A proof would be great.

I have a bit of an interest in Holders inequality, so I'm going to make the effort to convert your word docoument into something readable for the forums. In general, posting a word document is not adequate for readers. I have also converted an "a" to a "b" in the last formula.

The problem is:

Let [itex]1 < p < \infty[/itex] and 1/p + 1/q = 1

Show that if [itex]a \in l_p[/itex] and [itex]b \in l_q[/itex] then the series
[tex]S(a,b) = \sum_{n=1}^{\infty} a_n b_n[/tex]
converges absolutely, and is bounded above by
[tex]\left( \sum_{n=1}^\infty\left| a_n \right|^p \right)^{1/p}
\left( \sum_{n=1}^\infty\left| b_n \right|^q \right)^{1/q}[/tex]

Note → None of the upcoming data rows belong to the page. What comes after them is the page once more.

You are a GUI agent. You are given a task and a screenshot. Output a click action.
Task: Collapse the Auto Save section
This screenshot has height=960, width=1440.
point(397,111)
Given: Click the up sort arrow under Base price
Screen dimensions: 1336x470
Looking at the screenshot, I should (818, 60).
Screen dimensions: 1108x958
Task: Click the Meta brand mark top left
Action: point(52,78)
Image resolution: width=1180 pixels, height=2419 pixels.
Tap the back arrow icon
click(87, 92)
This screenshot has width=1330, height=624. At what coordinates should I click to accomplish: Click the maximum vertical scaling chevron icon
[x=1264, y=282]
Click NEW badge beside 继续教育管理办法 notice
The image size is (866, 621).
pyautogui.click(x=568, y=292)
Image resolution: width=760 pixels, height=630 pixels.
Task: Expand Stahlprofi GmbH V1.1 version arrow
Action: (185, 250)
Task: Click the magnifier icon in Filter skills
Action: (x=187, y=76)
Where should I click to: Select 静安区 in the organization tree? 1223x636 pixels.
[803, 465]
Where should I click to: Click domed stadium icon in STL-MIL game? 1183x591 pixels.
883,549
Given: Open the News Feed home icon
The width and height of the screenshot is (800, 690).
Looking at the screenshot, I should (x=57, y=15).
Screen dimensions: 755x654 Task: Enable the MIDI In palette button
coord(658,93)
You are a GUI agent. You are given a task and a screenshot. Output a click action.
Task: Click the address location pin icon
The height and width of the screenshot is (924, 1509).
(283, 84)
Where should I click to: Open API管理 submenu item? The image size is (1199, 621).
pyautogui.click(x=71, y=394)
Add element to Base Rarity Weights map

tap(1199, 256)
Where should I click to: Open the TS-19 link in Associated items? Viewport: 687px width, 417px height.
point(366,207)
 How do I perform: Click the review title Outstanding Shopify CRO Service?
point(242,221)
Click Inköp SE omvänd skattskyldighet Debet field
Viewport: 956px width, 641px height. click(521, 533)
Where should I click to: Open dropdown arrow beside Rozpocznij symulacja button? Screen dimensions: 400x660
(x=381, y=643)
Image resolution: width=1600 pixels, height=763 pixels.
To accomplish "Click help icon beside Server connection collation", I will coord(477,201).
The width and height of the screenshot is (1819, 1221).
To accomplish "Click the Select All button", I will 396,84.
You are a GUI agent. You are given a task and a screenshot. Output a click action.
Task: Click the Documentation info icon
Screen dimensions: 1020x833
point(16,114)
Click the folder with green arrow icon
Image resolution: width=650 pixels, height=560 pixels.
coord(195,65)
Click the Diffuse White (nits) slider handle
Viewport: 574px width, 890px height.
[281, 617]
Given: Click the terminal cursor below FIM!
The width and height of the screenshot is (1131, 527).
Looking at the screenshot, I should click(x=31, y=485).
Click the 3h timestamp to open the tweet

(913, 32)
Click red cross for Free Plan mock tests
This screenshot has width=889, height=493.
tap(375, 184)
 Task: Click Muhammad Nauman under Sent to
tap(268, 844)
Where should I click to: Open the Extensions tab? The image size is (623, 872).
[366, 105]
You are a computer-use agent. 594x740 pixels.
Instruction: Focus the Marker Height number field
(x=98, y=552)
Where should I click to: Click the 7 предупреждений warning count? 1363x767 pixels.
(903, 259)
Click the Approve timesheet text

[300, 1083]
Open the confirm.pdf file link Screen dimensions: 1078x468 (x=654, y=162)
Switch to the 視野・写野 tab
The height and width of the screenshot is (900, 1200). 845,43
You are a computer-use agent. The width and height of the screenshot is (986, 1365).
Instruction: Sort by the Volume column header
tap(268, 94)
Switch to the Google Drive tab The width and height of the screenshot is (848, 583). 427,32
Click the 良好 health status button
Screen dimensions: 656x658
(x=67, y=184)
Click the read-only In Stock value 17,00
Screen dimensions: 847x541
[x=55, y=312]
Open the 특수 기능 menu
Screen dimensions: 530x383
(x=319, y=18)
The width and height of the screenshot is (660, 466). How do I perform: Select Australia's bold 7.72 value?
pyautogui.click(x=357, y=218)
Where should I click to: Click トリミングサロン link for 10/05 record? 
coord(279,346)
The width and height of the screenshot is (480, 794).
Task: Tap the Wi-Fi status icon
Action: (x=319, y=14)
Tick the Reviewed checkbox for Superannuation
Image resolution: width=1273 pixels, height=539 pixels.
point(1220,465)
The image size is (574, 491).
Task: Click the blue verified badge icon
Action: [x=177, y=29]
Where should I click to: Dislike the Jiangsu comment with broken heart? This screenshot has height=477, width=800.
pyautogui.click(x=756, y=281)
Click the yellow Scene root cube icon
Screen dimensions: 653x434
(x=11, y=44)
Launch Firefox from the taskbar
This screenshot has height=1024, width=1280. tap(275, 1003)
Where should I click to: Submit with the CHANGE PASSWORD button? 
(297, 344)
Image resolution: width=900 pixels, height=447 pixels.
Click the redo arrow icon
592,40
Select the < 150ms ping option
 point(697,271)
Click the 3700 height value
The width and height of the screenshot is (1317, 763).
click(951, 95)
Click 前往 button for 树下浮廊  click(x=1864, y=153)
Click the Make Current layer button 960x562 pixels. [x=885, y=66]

My question. What does lp mean?
 
  • #3
Lp = {a = a(n) | Sigma |a(n)|^p < infinity}.

Thanks in advance.
 
  • #4
Cairo said:
Lp = {a = a(n) | Sigma |a(n)|^p < infinity}.

Thanks in advance.

Define
[tex]\begin{align*}
X & = \sum_{n=0}^\infty \left| a_n \right| ^p \\
Y & = \sum_{n=0}^\infty \left| b_n \right| ^q \\
x_n & = | a_n | / X^{1/p} \\
y_n & = | b_n | / Y^{1/q} \\
\intertext{Hence}
\sum_{n=0}^\infty x_n^p & = \frac{\sum_{n=0}^\infty \left| a_n \right|^p}{X} & = 1 \\
\sum_{n=0}^\infty y_n^q & = \frac{\sum_{n=0}^\infty \left| b_n \right|^q}{Y} & = 1
\end{align*}[/tex]​

I will also use Young's inequality. Given 1/p + 1/q = 1, for p,q > 0, a,b >= 0, we have
[tex]ab \leq \frac{a^p}{p} + \frac{b^q}{q}[/tex]​

Hence
[tex]\begin{align*}
\sum_{n=0}^\infty a_n b_n & \leq X^{1/p}Y^{1/q} \sum_{n=0}^\infty x_n y_n \\
& \leq X^{1/p}Y^{1/q} \sum_{n=0}^\infty \left( \frac{x_n^p}{p} + \frac{y_n^q}{q} \right) \\
& \leq \frac{X^{1/p}Y^{1/q}}{p} \sum_{n=0}^\infty x_n^p + \frac{X^{1/p}Y^{1/q}}{q} \sum_{n=0}^\infty y_n^q \\
& = \frac{X^{1/p}Y^{1/q}}{p} + \frac{X^{1/p}Y^{1/q}}{q} \\
& = X^{1/p}Y^{1/q} \left( \frac{1}{p} + \frac{1}{q} \right) \\
& = X^{1/p}Y^{1/q}
\end{align*}[/tex]​
as required.

Felicitations -- sylas
 
  • #5
Thanks Sylas. I can see from the proof that the series is bounded above. But where does the absolute convergence come in?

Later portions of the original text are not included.